In a statement, Starbucks CEO Kevin Johnson said that the company's recent growth-expected to hit just 1 percent in the quarter beginning next month-is "unacceptable" and the company will need to "move faster", in order to meet the needs of customers. Stock for the company dropped as much as 5 percent in after-hours trading.
The company anticipates lower net new store growth in the United States for fiscal 2019 and said it would address rapidly changing consumer preferences by introducing new cold drinks like a mango dragon fruit beverage and focusing on growing health and wellness trends.
Morgan Stanley analyst John Glass, who downgraded the stock to "equal-weight" from "overweight", expressed surprise at Starbucks' expectations for China, and said the overall forecast raised questions about the sustainability of Starbucks' growth back home.
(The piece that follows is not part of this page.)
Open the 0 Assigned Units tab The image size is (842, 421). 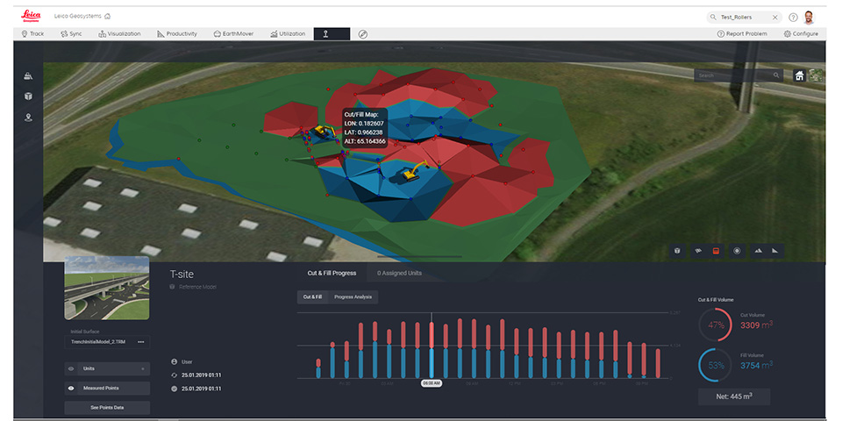399,273
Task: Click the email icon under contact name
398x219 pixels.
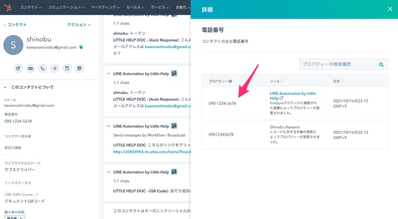Action: 31,68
Although business overseas has been booming and the chain has been opening more and more cafes, US sales growth has stalled for the company that brought espresso to the masses.
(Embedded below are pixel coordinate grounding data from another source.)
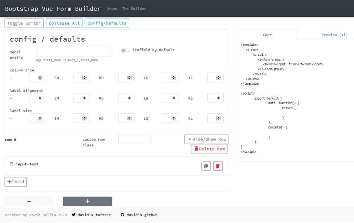Click the Toggle Editor button
Screen dimensions: 354x223
coord(24,23)
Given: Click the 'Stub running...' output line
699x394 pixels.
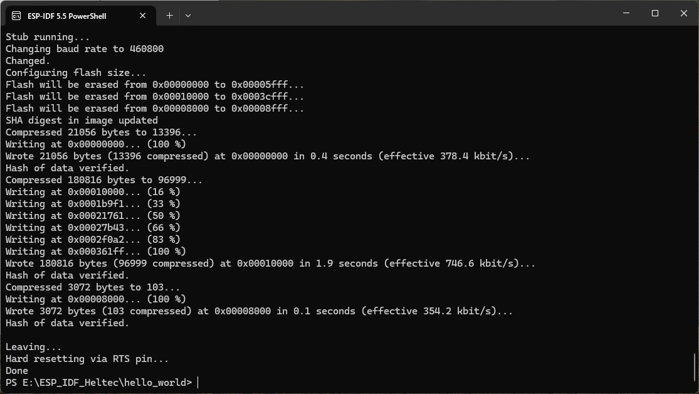Looking at the screenshot, I should click(x=48, y=37).
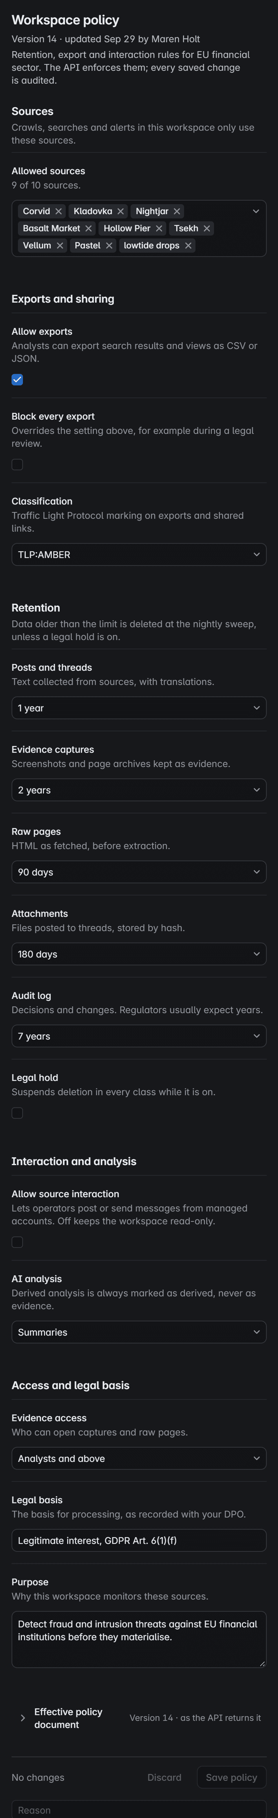Click the Save policy button
This screenshot has width=278, height=1818.
click(x=231, y=1777)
The coffee chain, which is still shaking off the backlash caused by the arrest of two black men in a Philadelphia store that led to the chain shutting down its stores for sensitivity and bias training, says it's pulling back new store launches in urban areas where coffee chains are abundant.
Starbucks' Executive Chairman and co-founder Howard Schultz said earlier this month that he is stepping away from the company on June 26, ending an era. Its global comparable store sales increased 2 percent.
Starbucks said it would look to open more stores in under penetrated markets and explore strategic options to license company-operated stores. Additionally, it plans to cut general and administrative costs, and has hired a consultant to help in this area.